Generation of Alkaloid Diversity Using Biocatalysts

Organisms in the environment - plants, bacteria and fungi - make a wide variety of complex molecules known as natural products. These organisms use biocatalysts (enzymes) to construct complicated molecules from simple starting materials. Broadly speaking, by understanding how enzymes work, we can improve our ability to manipulate and "re-engineer" biocatalysts so that we can use them for our own purposes. Biocatalysts have proven to be an exceptionally environmentally friendly strategy to produce molecules on both laboratory and industrial scales, but have only been utilised for a very small group of enzymatic reactions. We envision that our proposed work will make biocatalytic approaches to synthesizing certain alkaloids, namely the indole containing tetrahdro-beta-carbolines, more accessible. Additionally, the successes and failures of our proposed experiments will inform our group and others about the principles behind successful enzyme engineering. Finally, from a fundamental perspective, the work described in this proposal will provide insight into the reaction mechanism of the enzymatic and corresponding chemical transformations.

In Objective 1 of this proposal we describe approaches to modify the substrate scope of certain enzymes to generate more broadly utilisable biocatalysts. We first focus on a plant enzyme called strictosidine synthase, which catalyzes the Pictet-Spengler condensation, a reaction that is widely used to generate both synthetic and natural products with a wide range of uses in medicine and industry. Ultimately we plan to generate several Pictet-Spengler catalyzing enzymes that have a range of substrate specificities and stereoselectivities. Moreover, we have preliminary data that suggest that these experiments will demonstrate how the Pictet-Spengler enzymatic reaction uses a unique resolution mechanism to achieve stereoselectivity. We next focus on halogenating enzymes that can derivatize the indole ring. While these enzymes normally halogenate tryptophan, we propose mutations that will expand the substrate scope of the catalysts so that they can be more broadly utilized, particularly in combination with the Pictet-Spengler catalysts described earlier in the proposal.

In Objective 2 of the proposal, we describe strategies to use these catalysts to generate novel alkaloids. We will transform these catalysts into plant tissue that normally produces monoterpene indole alkaloids, so that we can explore the prospects of generating complex "unnatural" indole alkaloids with altered stereochemistry and halogenation patterns. Secondly, we explore how effectively yeast strains expressing these enzymes can convert simple achiral starting materials into optically active chlorinated tetrahydro-beta-carboline alkaloids on a large scale.

WHO WILL BENEFIT FROM THE RESEARCH, AND HOW? The outputs of this research will shed light on how an enzyme that catalyses a Pictet-Spengler reaction and a halogenation can be re-engineered to turn over a broader range of reactions. Being able to engineer a protein scaffold to catalyse a host of catalytic reactions will provide us and other researchers with the requisite tools for a host of industrial applications. From a fundamental perspective, this research will provide the academic community with new hypotheses about protein design and mechanism to apply to a host of other enzymatic systems. These natural products have a broad scope of potential applications that can be used to benefit human welfare and the UK economy across several sectors.
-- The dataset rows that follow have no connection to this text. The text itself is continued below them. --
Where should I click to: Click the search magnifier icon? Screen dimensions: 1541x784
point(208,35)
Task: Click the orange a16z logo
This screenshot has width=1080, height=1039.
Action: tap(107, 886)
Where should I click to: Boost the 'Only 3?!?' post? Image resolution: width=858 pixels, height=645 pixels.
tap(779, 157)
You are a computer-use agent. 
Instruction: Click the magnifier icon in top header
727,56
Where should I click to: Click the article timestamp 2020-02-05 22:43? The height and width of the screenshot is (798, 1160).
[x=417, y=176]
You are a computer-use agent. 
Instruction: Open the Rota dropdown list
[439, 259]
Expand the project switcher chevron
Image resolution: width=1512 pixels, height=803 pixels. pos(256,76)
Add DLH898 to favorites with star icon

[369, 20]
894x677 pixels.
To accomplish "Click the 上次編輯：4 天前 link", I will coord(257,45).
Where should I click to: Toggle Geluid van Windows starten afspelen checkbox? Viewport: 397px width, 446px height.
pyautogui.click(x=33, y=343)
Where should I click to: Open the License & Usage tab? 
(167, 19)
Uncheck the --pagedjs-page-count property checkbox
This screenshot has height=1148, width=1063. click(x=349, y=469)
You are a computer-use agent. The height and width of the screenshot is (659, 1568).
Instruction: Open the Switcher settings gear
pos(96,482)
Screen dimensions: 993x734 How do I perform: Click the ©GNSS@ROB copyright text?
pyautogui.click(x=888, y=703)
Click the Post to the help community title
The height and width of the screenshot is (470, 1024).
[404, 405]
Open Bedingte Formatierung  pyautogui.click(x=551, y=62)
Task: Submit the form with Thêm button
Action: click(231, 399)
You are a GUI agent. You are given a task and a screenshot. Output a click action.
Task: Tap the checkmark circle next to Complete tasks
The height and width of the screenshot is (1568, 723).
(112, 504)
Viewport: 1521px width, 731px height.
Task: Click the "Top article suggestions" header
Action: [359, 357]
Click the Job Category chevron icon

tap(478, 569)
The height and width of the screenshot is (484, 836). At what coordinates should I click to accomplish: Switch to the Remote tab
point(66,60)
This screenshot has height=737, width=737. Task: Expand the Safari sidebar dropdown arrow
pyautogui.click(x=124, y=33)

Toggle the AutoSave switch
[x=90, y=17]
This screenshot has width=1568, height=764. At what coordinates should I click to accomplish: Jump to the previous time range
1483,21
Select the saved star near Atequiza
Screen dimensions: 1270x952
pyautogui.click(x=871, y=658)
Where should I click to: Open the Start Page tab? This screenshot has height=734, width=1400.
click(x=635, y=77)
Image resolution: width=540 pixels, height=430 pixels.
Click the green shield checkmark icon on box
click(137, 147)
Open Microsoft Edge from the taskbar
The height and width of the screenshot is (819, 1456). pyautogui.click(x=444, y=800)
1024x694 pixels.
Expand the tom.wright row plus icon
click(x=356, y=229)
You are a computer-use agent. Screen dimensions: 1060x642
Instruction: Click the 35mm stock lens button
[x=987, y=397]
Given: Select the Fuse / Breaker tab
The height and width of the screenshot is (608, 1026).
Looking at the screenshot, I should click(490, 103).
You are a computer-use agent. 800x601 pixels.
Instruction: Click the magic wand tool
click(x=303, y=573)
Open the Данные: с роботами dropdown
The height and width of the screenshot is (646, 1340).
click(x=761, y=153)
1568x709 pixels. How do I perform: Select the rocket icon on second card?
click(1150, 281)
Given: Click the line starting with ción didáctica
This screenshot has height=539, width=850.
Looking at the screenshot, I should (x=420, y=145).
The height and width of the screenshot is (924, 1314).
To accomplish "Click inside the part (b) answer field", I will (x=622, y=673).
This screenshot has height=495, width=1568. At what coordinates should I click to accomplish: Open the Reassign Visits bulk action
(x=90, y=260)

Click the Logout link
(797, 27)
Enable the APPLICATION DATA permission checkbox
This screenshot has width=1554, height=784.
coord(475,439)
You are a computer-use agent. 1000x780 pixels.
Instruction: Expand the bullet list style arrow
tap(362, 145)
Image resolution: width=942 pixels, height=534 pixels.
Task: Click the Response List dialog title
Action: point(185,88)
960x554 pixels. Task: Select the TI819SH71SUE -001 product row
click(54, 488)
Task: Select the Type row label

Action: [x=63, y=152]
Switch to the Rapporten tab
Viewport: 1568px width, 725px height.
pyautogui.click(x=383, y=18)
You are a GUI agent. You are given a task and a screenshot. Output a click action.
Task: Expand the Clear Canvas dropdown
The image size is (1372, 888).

WHAT WILL BE DONE TO ENSURE THAT THEY HAVE THE OPPORTUNITY TO BENEFIT FROM THIS RESEARCH? Academic research at the John Innes Centre (where PI O'Connor will be working) and at UEA that has potential commercial application is patented through Plant Biosciences Ltd. (PBL), a technology transfer company based at JIC that is jointly owned by the BBSRC, the John Innes Centre, and the Sainsbury Laboratory. The purpose of Plant Biosciences Ltd. is to bring the results of research in plant and microbial sciences at the Centre into use for public benefit through commercial exploitation. Moreover, the John Innes Centre and UEA have a long history of involvement with industry, particularly in the area of understanding and manipulating of metabolic processes. I am also actively working to engage with industry. I am meeting with several multi-national companies over the next 6 months where I will discuss the general aims of my research program, and explore whether a potential industrial collaboration is possible.